We talked with Sue about the top 5 reasons, as a veteran, she loves spending her retirement at The Villages.
1. Clubs And Activities
Sue has been the president of Tri-County Women Veterans, Inc. since 2017. It’s one of the clubs at The Villages geared toward veterans. It has more than 250 members that meet monthly and hold various fundraisers to assist women veterans and other veteran groups. It also has the only all-female military veteran Color Guard in the area.

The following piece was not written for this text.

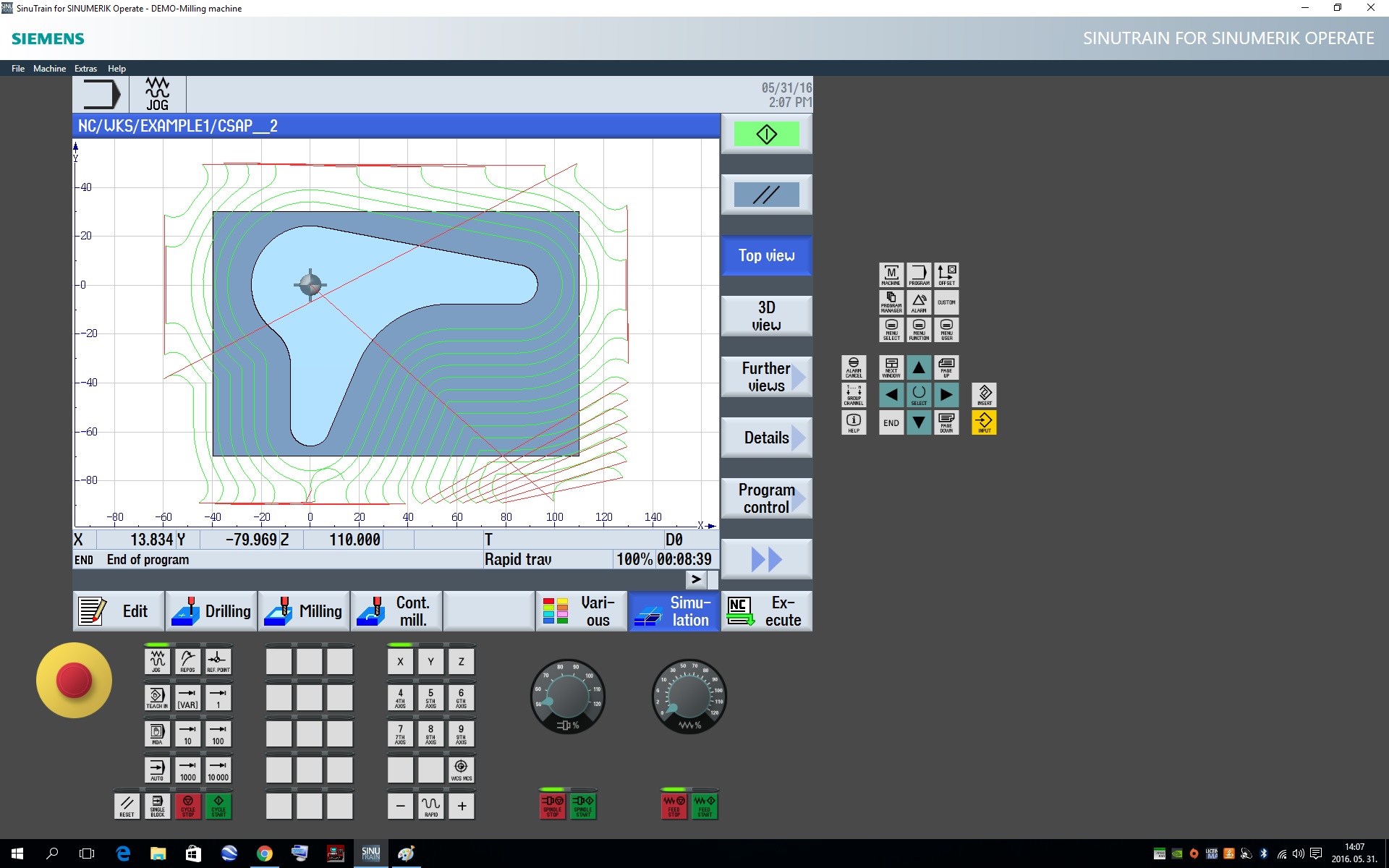
Task: Click the Cycle Start button
Action: [218, 805]
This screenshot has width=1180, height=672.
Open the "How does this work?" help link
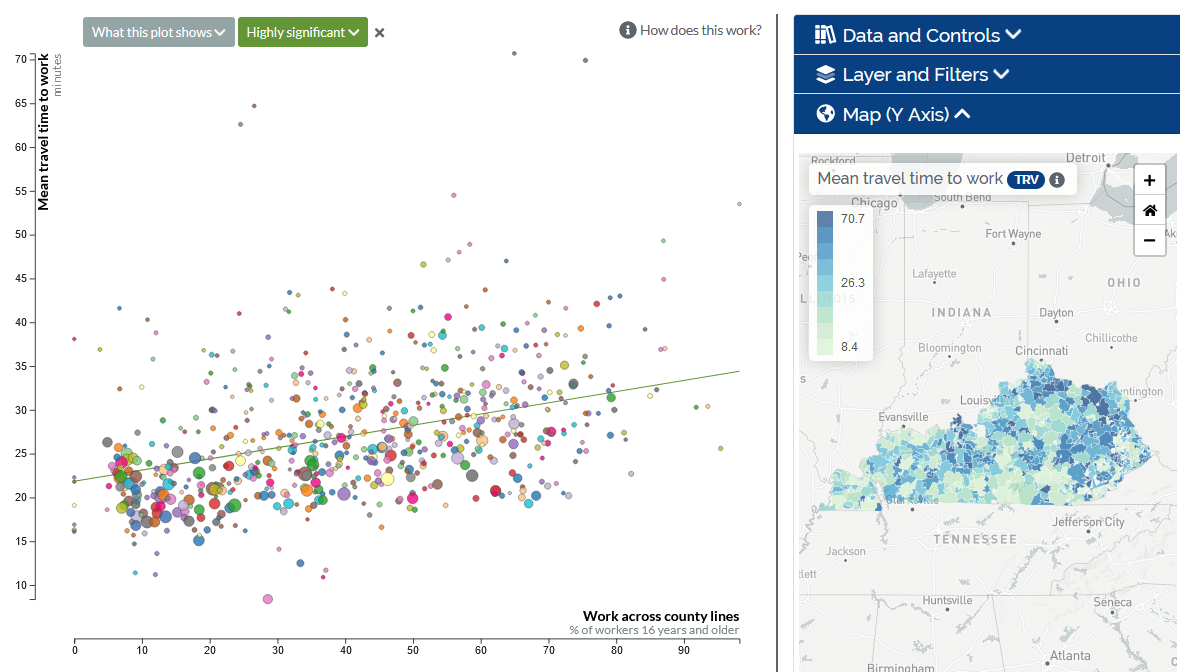[x=691, y=30]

“Being involved in these clubs provides veterans with the same sense of comradery they felt while serving on active duty. It provides them with a non-judgmental ‘safe place’ where they can share their common experiences.”

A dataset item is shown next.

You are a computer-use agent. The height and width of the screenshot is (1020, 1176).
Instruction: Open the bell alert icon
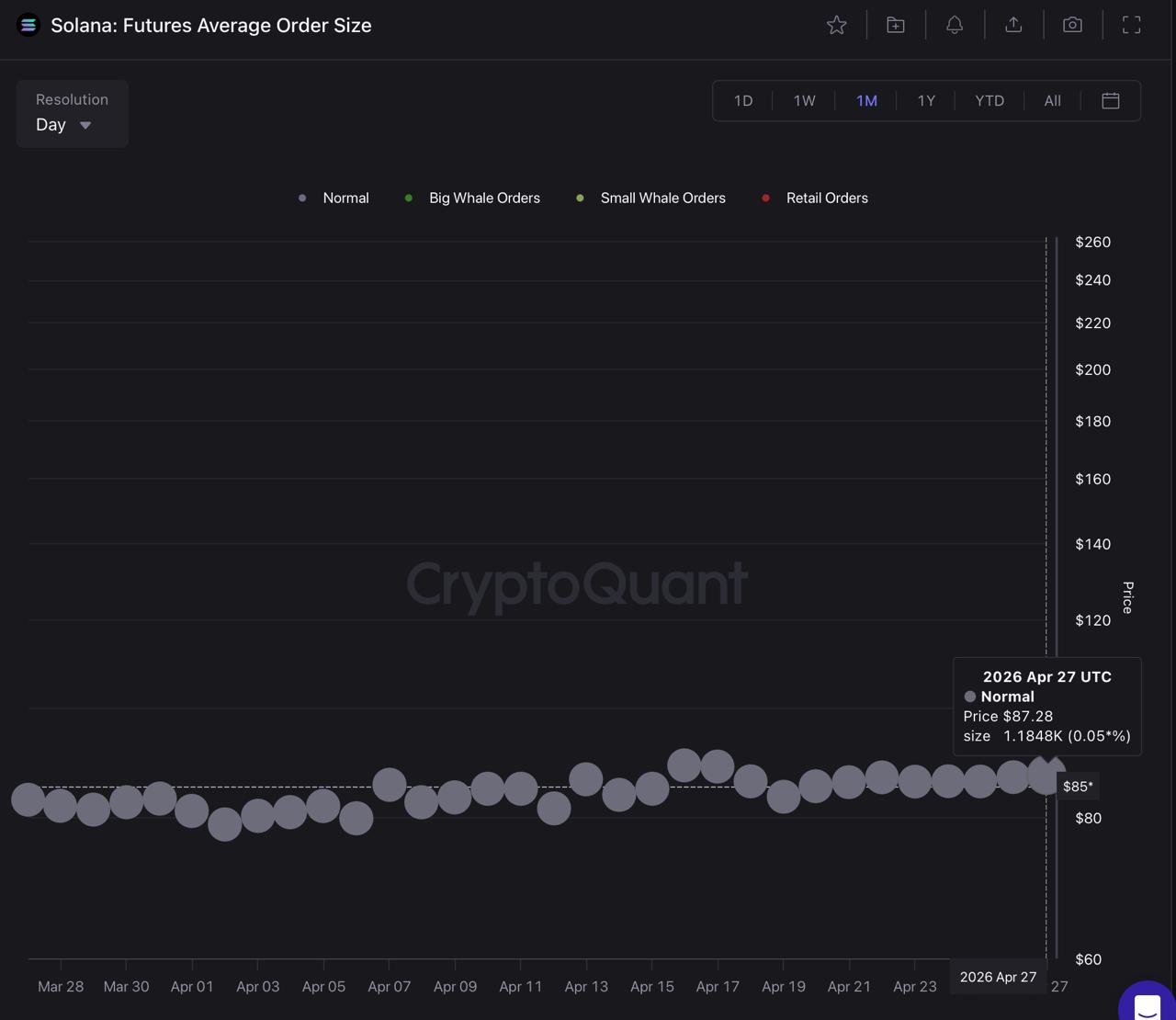(x=955, y=26)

A few clubs available to veterans include American Legion Post 347, which is the largest American Legion in the world; Villages Honor Flight, which has flown veterans to DC on 55 flights including the first all-women veterans’ flight from Florida; Military Order of the Purple Heart chapter; Disabled American Veterans chapter; and many more.
There are dozens of groups that provide information specific to community resources available and updates on pending legislation that affects veteran benefits and those currently serving on active duty.
2. Serving The Community
With dozens of clubs and resources available to veterans at The Villages, Sue says she’s proud to serve the community alongside others. There are numerous ways she and others do so year-round.
Groups provide scholarships, assist homeless veterans, conduct food drives for local food banks, provide essential equipment to severely injured veterans to increase their independence, and effuse a true sense of patriotism throughout the community.
Many of these clubs such as Villagers For Veterans, Operation Shoebox, and Retired Military Family Group are open and available to all Villagers.
Speaking of patriotism in the community, Sue says most clubs open their meetings with the Pledge of Allegiance, and you will hear the Star-Spangled Banner at various ceremonies held in the community. She says the song, “Proud To Be An American” can be heard at various concerts held in the town squares or at various restaurants and country clubs.
American flags are proudly displayed at individual homes throughout the community. Most of the veteran organizations have a uniformed Honor Guard or Color Guard that presents/posts colors and marches at numerous events and local parades.
4. Veterans Memorial Park
While you typically won’t hear a veteran asking for a thank you, Sue says veterans living in The Villages are highly regarded, recognized, and honored.
“Both male and female veterans are proud to wear something, ball caps, shirts, vests, pins, patches, etc., reflecting their military service, and not a day goes by without veterans being individually thanked for their service.”
The Villages also has its own Veterans Memorial Park where 10 patriotic ceremonies honoring active duty and military veterans are held annually. The park is made up of thousands of bricks etched “in honor of” or “in memory of” veterans who are villagers or family/friends of villagers.
5. The Villages Outpatient VA Clinic
The Villages Outpatient VA Clinic provides a broad range of medical services, including primary care and specialty medical services, a pharmacy, diagnostic services, physical rehabilitation, and more.
For services not available at the clinic, Sue says she drives about 45 minutes to the Gainesville VA Medical Center.
While Sue has retired from the military, her duty to serve her country hasn’t slowed down. Keeping active in the clubs and organizations, giving back to those in need, and finding a sense of community were goals she’s accomplished in her retirement.